Carrot and tomato soup "Vitamine"
- 1 tbsp. l. olive oil
- large onion, chopped
- 250 packs of carrots "Mini Carrot" peel and coarsely chopped
- 2 cloves garlic, minced
- redchilli, finely chopped (including seeds)
- 500 g tomatoes
- 250 g of vegetable broth
- 250 ml whipping cream
- 1 bunch chopped fresh cilantro
- 2 tbsp balsamic vinegar
- 1 tbsp. l. Sahara
- Salt and pepper to taste
Tomatoes boil in salted water.
In a large saucepan over medium heat, heat the olive oil and cook the onion, carrot, garlic and pepper until tender.
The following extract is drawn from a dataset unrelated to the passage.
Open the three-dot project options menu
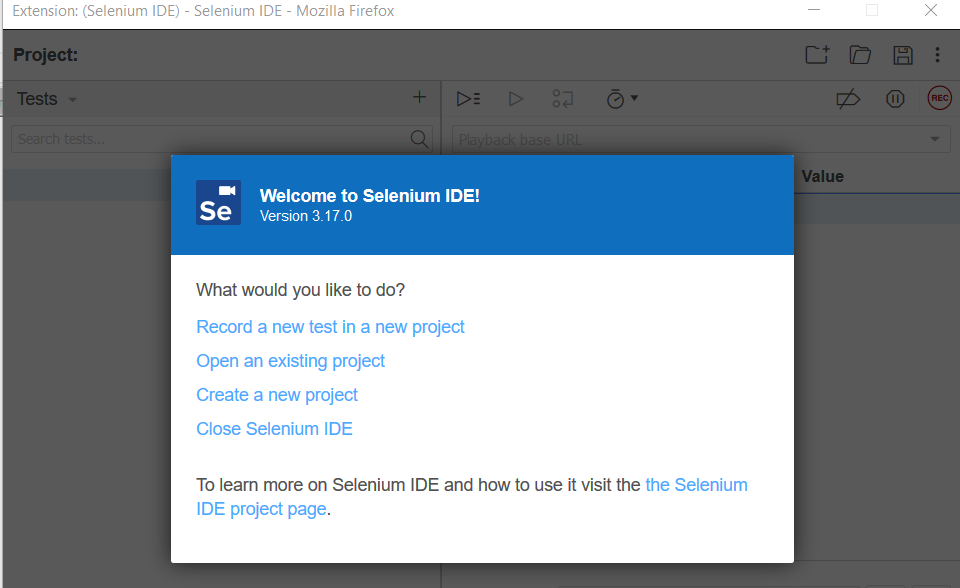 pos(937,55)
Add tomatoes, vegetable broth, half the cilantro, balsamic vinegar, sugar. Season with salt and boil pepper.Bring to a boil. Reduce heat to simmer and the weakest 30 minutes.
On the part of the soup in a blender grind to a state of mashed potatoes. Return soup to the saucepan over low heat until all the soup is warm.
Remove the soup from the heat and add the cream. Finely chop the remaining cilantro and add to the soup before serving.
To decorate pour a little cream in the middle of the spiral, and top with a few leaves of cilantro.